1. An ink jet printing process for improving the wet abrasion resistance of an ink jet image comprising: a) providing an ink jet recording element comprising a support having thereon an image-recording layer comprising a cross-linkable polymer of gelatin or acetoacetylated poly(vinyl alcohol) and a mordant; b) applying liquid ink droplets of a cationic, water-soluble dye on said image-recording layer in an image-wise manner; and c) applying an aqueous solution of an organic hardener or a sulfate of a trivalent metal to said image to cross-link said polymer.

2. The process of claim 1 wherein said solution of a hardener is applied by means of an ink jet print head.

3. The process of claim 1 wherein said solution of a hardener is applied by submerging said element in said aqueous solution of hardener to cross-link said polymer.
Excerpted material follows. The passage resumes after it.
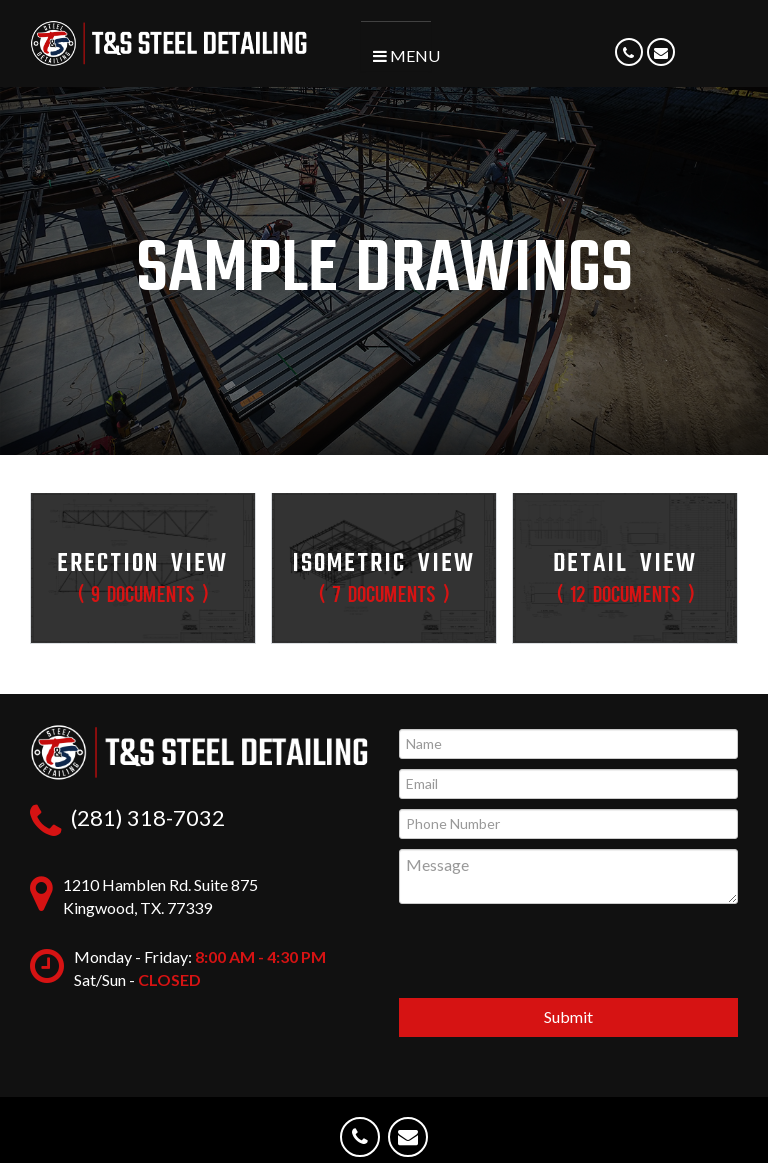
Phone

4. The process of claim 1 wherein said support is paper.

5. The process of claim 1 wherein said cross-linkable polymer is present in an amount of from about 5 to about 30 g/m2.

6. The process of claim 1 wherein said mordant is a polyester dispersion in water.

7. The process of claim 1 wherein said mordant is present in an amount of from about 0.5 to about 5 g/m2.

8. The process of claim 1 wherein an amount of said aqueous solution of hardener is applied so that the final coverage of said hardener is from about 0.00002 g/m2 to about 0.001 g/m2.

9. The process of claim 1 wherein said liquid ink has a water carrier.

10. The process of claim 1 wherein said sulfate of a trivalent metal is aluminum sulfate.

11. The process of claim 1 wherein said hardener is bis(vinyl sulfonylmethyl ether), glutaraldehyde, 2,3-dihydroxy-1,4-dioxane or phthaldehyde.